Comienza todo con una equivocación, cuando unos matones eslavos lo confunden con otro y le dan una buena tunda. A partir de ahí, y socorrido por una samaritana trabajadora de la calle que responde al nombre pintiparado de Choni, se sucede una odisea consecutiva de acontecimientos que quitan la respiración. El protagonista, heredero de una exigua fortuna materna, decide seguir el rastro de un inquilino que ha desaparecido sin pagarle la renta y, lo que es peor, dejando desatendidas sus obligaciones de tener la casa en orden y la despensa abastecida de frixuelos.
Como consecuencia de la búsqueda –referida en primera persona– del tal Avelino, que se parece «inexplicablemente» mucho a él, surge un patio de Monipodio aderezado de personajes de la más dudosa catadura y condición: chulos baratos, camareros chinos, informáticos, lumis cultivadas que ejercen en un prostíbulo con aires de liceo y que recitan a Apollinaire o a Baudelaire mientras follan, secretarias insufribles, ancianas y ancianos encantadores, inmigrantes sin papeles o incluso concejales que han hecho fortuna gracias al ladrillo y que se llaman Baldomero, por chufla y porque la rima del nombre resulta evidente con sus intenciones.
Roza la novela el esperpento en ocasiones, condición imprescindible acaso para que no se haga demasiada sangre con las situaciones más dantescas, con cabezas que desparraman sus sesos por el alicatado de un aseo, o con personajes que asumen el apodo de ‹‹Sietevidas›› y que siembran involuntariamente la muerte y la desolación a su paso.

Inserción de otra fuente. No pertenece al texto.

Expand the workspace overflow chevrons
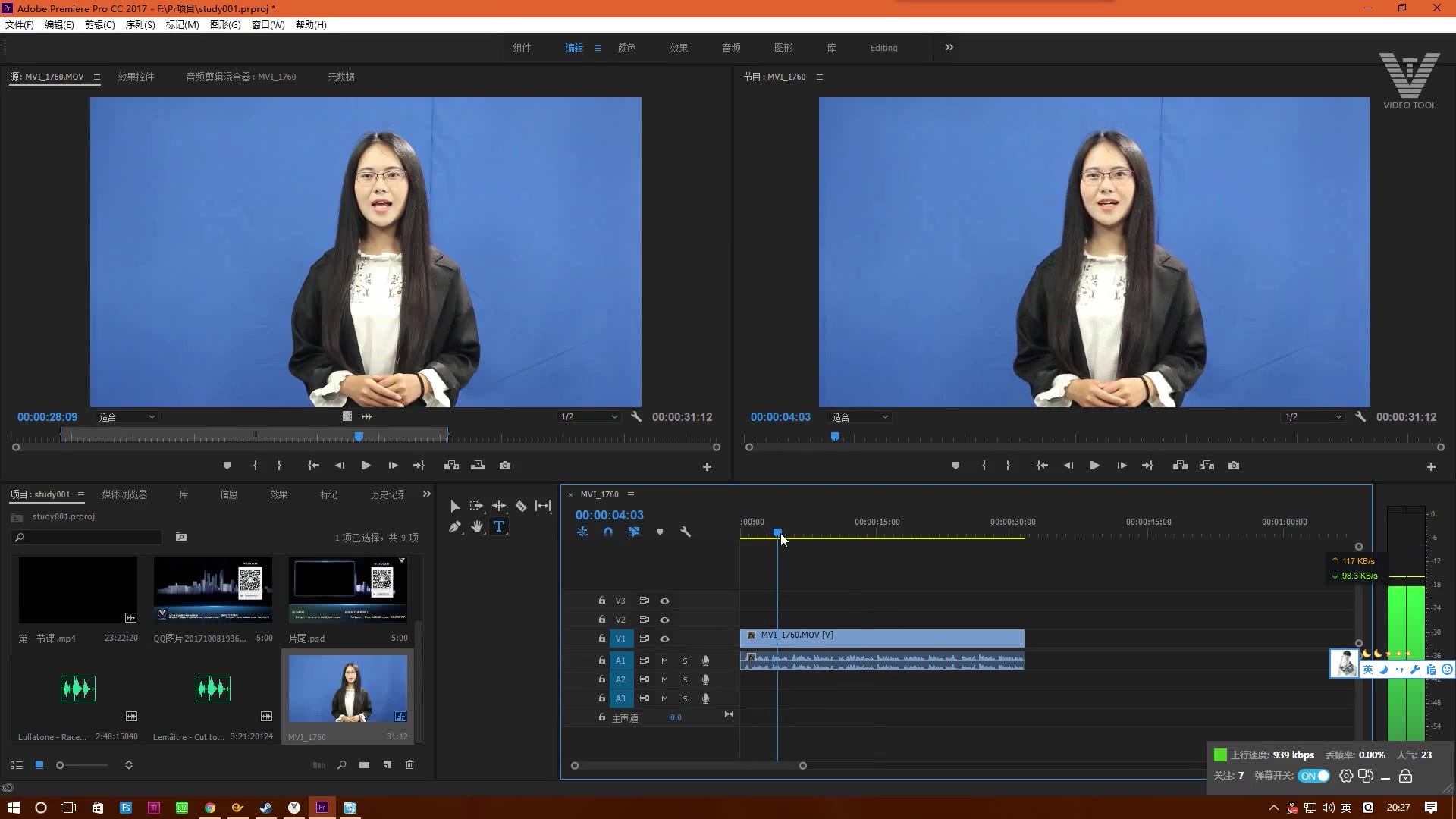This screenshot has width=1456, height=819. click(949, 47)
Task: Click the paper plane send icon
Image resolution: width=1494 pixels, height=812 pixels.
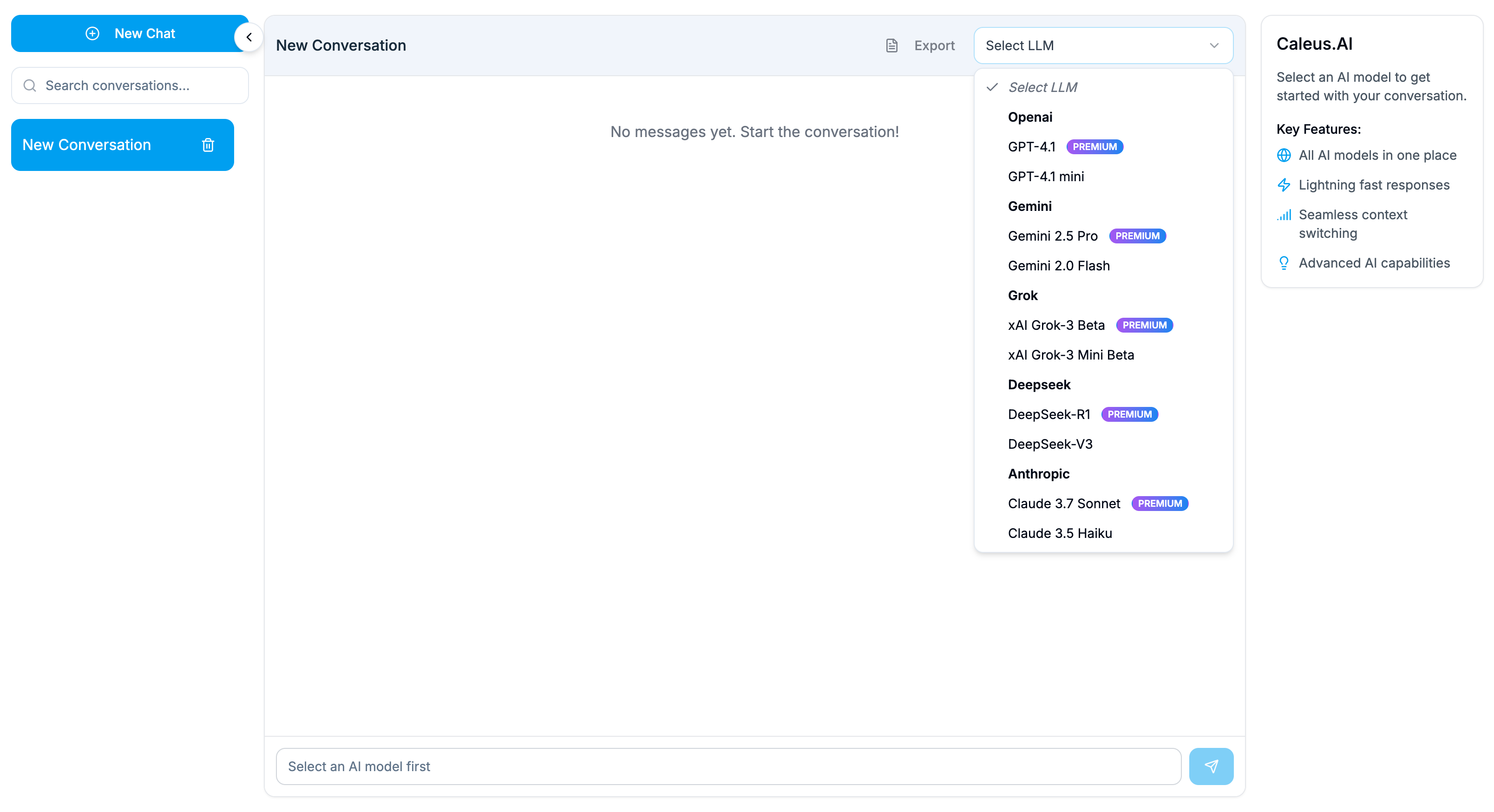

Háganme caso. Dense un respiro en sus lecturas habitualmente sesudas e impenetrables como las tortillas de patata de algunos bares y amenicen una tarde con esta deliciosa historia, que no les meterá en jardines laberínticos y que les hará reír y cavilar gracias a una caterva de pícaros contemporáneos. De desheredados de la fortuna y quizás del porvenir.